MSG Gets an A/V Makeover
It has taken only three years of working around complete basketball and hockey seasons as well as numerous concerts, but Madison Square Garden — and its sound system — has been renovated. The facility was ready for action on Oct. 25.
The A/V systems at the home of the NBA’s Knicks and the NHL’s Rangers needed a refresh. A/V integrator Diversified Systems took on the project in early 2011 to implement a WJHW redesign and install the sound system, broadcast cabling, IPTV system, satellite and RF distribution, TV displays, and other A/V elements for the project referred to as MSG V. The three-phase project, dubbed The Transformation by the venue, took place over the course of mainly summers, with the venue closed for the project.
According to Andy Prager, senior project engineer for Diversified Systems, virtually every A/V element in the house has been or will be updated or replaced. In the sound system, existing Bag End Quartz-1 (4 x 18) court subwoofers and EAW MQV1364 and MQV2364 (three-way) cluster and outfill cabinets, along with Renkus-Heinz TRAP40MH/6 full-range downfills covering the main bowl, are having their drivers changed out, a process expected to be completed in early 2014. JBL Control 29/AV1 speaker cabinets are now installed as delay fills. JBL AM 5212/95 speakers were added as delay rings in the north, south, and west upper seating, to cover the north and south seating bridges (added just this year), where the outfills don’t reach. A new Yamaha M7CL-48 console serves as front-of-house mixer for live sound.

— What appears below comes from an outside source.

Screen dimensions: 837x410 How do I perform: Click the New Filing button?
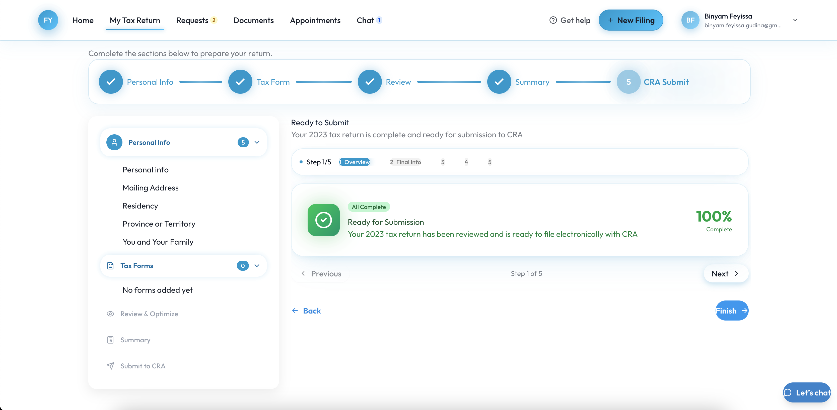pyautogui.click(x=631, y=20)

During basketball and hockey play prior to the current seasons and between work phases, Diversified kept the existing sound system on, using the existing QSC amplifiers and BSS Soundweb processing. As of the current seasons, these have been replaced with new BSS London processors and Crown CTS amplifiers. Besides the hockey and basketball programmed-function scenes, the London processing offers a new feature: Concert Mode, which integrates the new delay speakers with touring systems for music and other events. These are timed to the concert’s line arrays on the west end of the arena.
“It was a complex, challenging project because it was so comprehensive and [because] the Garden cannot be closed more than four months at a time,” Prager explains. In the first summer alone, Diversified pulled and terminated more than 2 million ft. of cable, mounted about 1,000 large LED screens, installed an IPTV and RF headend, installed a broadcast-truck dock cable plant, and installed more than 100 power amplifiers and more than 1,000 speakers.

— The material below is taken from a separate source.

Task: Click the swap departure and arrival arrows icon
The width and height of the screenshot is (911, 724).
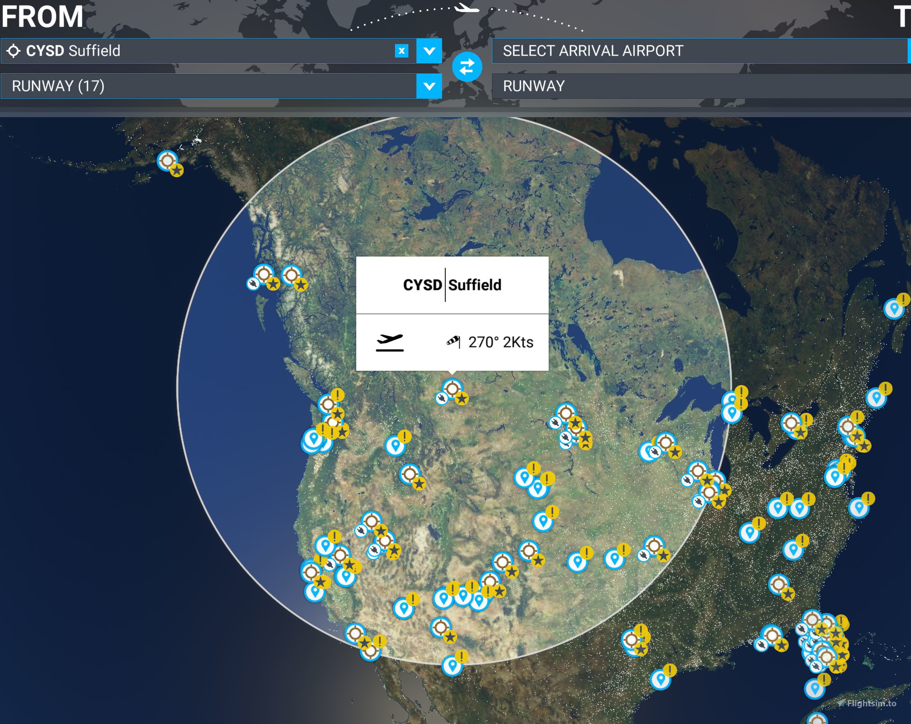Action: pos(467,66)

It was also tricky to choose which system elements would be changed during which phase, so as to have all systems able to perform for each season of basketball and hockey. “With phases stopping and starting with long periods in between, we had to make sure that wiring we were ripping out one month wasn’t going to be necessary for games the next month, before the replacement wiring was in place,” he says. “And also, the new cabling installed had to be protected and out of harm’s way during the construction for each phase.”
Madison Square Garden is one of number of high-profile sports venues enjoying A/V upgrades this year. In addition to sound and video, MSG also got new luxury suites, clubs, and hospitality areas and those one-of-a-kind seating bridges, all part of an industry-wide strategy to get more fans in the stands.